PROBLEM DETAILS:
Wherever the listing has a line with the string "computer", copy that line out.
=== Begin Enclosure ===
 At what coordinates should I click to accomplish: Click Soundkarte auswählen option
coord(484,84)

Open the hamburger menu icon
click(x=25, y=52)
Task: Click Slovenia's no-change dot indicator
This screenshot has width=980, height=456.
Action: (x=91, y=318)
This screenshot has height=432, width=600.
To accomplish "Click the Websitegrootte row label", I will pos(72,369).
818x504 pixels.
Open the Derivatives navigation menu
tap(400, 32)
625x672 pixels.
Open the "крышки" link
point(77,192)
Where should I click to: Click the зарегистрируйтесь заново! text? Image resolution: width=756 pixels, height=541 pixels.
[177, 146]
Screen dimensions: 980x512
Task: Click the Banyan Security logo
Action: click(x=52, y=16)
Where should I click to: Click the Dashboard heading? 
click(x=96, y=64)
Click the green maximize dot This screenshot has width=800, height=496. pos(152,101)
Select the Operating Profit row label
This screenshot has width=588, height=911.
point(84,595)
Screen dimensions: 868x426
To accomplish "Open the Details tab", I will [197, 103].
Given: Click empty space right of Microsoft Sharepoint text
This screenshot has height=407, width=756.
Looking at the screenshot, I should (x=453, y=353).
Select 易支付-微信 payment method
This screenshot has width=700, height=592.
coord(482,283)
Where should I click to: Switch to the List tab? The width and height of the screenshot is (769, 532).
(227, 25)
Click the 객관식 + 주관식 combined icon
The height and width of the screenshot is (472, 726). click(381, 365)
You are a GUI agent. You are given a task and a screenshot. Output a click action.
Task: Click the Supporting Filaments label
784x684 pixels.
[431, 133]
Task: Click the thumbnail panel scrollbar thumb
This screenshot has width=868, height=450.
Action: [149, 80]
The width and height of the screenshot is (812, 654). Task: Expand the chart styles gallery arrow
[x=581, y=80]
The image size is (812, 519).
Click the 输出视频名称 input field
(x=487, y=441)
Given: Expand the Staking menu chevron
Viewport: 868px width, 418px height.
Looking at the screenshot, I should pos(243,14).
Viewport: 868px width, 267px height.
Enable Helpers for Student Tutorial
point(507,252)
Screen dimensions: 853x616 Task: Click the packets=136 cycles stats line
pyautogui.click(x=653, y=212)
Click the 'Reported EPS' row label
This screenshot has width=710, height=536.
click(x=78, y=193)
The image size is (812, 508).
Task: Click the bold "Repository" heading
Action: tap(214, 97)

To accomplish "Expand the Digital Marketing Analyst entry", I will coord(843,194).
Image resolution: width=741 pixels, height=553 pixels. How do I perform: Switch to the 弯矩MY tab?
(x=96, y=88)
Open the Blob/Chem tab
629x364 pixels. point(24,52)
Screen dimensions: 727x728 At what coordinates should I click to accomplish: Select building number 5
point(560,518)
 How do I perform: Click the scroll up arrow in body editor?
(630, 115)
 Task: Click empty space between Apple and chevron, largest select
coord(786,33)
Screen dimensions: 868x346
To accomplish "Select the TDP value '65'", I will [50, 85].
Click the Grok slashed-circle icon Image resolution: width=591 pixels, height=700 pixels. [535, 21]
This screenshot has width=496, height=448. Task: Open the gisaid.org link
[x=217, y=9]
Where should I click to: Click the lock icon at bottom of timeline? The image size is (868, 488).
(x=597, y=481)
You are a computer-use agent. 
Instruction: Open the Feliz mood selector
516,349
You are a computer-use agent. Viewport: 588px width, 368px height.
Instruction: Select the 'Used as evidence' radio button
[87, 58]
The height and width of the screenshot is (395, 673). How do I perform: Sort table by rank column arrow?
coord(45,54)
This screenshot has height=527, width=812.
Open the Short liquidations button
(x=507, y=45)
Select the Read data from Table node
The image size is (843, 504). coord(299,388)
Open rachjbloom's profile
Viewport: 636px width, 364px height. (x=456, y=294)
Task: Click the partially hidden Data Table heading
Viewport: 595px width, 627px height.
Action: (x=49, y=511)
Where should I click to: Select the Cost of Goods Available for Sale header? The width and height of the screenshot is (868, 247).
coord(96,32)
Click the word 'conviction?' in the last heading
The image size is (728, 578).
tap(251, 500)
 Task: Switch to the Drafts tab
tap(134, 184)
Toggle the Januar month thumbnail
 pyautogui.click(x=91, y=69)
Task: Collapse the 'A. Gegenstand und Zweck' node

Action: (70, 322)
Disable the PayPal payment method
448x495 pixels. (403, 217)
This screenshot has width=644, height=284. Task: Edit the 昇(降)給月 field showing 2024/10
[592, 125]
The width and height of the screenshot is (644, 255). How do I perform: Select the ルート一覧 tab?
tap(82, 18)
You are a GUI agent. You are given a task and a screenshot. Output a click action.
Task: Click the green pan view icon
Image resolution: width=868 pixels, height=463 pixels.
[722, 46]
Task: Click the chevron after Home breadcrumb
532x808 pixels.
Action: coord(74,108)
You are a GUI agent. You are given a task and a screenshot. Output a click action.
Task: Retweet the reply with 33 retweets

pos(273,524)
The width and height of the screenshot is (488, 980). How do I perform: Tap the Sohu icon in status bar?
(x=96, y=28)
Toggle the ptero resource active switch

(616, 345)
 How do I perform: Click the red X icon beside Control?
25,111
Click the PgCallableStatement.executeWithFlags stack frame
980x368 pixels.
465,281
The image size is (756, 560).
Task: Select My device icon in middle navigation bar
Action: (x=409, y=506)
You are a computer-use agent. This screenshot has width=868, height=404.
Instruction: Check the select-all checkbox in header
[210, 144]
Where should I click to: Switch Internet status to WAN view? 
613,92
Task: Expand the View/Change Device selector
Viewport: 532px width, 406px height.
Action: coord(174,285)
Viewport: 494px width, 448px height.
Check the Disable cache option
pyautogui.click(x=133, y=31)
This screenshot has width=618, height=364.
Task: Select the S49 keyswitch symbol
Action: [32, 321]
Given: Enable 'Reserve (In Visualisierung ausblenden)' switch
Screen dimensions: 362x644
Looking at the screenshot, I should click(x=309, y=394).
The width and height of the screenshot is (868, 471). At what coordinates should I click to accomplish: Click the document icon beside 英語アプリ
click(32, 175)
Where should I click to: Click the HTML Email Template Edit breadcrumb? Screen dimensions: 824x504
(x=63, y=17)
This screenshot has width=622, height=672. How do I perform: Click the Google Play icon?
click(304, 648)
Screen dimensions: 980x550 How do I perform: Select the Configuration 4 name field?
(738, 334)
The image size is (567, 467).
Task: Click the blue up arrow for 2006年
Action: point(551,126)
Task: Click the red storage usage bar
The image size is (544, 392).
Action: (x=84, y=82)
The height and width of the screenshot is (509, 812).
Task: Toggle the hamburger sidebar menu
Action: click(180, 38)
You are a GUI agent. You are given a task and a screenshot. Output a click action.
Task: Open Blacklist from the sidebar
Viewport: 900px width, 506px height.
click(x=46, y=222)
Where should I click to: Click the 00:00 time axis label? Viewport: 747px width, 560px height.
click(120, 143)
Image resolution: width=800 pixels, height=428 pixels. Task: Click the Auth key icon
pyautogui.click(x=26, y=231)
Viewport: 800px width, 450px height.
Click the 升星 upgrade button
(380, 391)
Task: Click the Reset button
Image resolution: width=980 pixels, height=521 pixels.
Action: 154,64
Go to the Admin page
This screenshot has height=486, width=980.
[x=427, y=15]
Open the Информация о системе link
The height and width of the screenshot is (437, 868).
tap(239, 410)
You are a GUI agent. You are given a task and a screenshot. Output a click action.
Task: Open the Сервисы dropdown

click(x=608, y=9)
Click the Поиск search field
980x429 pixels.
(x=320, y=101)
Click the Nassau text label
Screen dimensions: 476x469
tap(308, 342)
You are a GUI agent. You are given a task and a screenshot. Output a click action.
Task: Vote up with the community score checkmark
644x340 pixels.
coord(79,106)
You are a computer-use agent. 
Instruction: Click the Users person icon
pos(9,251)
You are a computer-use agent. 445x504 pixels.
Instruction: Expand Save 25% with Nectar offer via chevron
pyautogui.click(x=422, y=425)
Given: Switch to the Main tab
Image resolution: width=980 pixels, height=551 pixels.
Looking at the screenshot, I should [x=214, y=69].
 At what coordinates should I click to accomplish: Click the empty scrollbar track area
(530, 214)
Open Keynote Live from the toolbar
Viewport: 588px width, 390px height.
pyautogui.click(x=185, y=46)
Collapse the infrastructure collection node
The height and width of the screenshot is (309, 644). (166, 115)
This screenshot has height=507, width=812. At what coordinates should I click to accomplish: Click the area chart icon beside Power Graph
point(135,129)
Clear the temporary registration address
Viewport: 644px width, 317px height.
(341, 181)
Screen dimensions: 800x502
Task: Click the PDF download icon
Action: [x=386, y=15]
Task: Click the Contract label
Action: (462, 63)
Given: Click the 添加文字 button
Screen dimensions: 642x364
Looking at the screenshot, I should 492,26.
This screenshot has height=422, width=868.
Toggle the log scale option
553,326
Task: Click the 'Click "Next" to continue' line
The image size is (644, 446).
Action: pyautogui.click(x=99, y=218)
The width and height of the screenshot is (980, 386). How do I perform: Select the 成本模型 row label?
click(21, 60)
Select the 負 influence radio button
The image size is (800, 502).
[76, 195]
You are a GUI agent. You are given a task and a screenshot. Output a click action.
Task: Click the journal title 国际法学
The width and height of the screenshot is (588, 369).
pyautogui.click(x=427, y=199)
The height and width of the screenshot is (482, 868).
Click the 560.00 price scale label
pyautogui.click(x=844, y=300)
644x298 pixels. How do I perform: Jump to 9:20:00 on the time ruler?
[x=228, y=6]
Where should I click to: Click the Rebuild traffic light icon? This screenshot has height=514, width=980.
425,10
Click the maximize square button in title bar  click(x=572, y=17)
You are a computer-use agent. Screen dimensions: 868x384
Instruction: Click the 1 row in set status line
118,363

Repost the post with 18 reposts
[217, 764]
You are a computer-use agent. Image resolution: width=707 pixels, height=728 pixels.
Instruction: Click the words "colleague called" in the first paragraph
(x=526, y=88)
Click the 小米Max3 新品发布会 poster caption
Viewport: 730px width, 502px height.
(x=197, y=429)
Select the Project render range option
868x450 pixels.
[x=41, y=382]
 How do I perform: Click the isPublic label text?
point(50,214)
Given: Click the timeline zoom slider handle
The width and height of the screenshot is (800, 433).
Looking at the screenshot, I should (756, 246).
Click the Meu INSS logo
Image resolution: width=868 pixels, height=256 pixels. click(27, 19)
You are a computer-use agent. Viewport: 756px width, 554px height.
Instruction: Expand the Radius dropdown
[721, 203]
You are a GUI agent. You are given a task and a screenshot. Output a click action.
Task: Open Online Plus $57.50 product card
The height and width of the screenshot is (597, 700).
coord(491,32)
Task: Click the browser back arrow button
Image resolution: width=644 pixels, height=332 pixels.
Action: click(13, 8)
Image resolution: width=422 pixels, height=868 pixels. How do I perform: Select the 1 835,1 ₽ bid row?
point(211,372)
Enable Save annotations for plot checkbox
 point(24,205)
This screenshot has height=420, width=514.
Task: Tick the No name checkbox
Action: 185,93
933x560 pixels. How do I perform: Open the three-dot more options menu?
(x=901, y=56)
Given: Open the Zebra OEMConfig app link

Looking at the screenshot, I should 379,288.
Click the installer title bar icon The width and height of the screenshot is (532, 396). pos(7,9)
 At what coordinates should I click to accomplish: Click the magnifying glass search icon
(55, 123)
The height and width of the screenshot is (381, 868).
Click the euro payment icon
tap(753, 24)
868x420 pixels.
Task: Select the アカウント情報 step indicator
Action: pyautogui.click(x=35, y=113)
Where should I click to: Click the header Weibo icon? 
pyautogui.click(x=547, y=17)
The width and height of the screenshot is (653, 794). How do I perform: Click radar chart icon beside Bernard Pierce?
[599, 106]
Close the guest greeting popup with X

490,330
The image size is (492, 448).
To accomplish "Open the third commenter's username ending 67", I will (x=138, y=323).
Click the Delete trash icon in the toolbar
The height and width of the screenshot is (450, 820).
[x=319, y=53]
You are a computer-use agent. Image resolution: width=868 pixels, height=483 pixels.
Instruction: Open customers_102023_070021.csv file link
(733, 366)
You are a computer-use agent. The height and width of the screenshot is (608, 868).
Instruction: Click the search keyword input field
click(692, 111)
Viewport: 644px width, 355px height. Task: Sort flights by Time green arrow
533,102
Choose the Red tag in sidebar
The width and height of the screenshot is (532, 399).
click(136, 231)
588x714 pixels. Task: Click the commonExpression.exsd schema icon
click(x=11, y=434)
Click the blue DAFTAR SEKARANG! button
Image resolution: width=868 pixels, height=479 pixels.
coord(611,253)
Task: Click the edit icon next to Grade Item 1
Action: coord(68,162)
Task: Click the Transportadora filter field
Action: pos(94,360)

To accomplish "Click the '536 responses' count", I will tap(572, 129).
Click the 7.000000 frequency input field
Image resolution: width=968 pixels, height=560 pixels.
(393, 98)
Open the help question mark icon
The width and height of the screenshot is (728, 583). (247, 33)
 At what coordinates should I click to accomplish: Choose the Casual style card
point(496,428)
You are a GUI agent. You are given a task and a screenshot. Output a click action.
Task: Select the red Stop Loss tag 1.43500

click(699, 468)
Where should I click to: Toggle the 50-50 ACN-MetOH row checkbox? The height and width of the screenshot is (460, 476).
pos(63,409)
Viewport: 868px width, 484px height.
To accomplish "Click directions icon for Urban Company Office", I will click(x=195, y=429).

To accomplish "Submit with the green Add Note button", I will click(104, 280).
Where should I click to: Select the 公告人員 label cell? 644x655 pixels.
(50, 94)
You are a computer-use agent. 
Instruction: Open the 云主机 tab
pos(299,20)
=== End Enclosure ===
RESPONSE FOR THIS EXERCISE:
You are a computer-use agent. 
You are a computer-use agent. Viewport: 588px width, 368px height.
You are a computer-use agent. This screenshot has width=868, height=404.
You are a computer-use agent. 
You are a computer-use agent. 445x504 pixels.
You are a computer-use agent. Screen dimensions: 868x384
You are a computer-use agent. Image resolution: width=707 pixels, height=728 pixels.
You are a computer-use agent. Viewport: 756px width, 554px height.
You are a computer-use agent. Image resolution: width=868 pixels, height=483 pixels.
You are a computer-use agent. The height and width of the screenshot is (608, 868).
You are a computer-use agent. 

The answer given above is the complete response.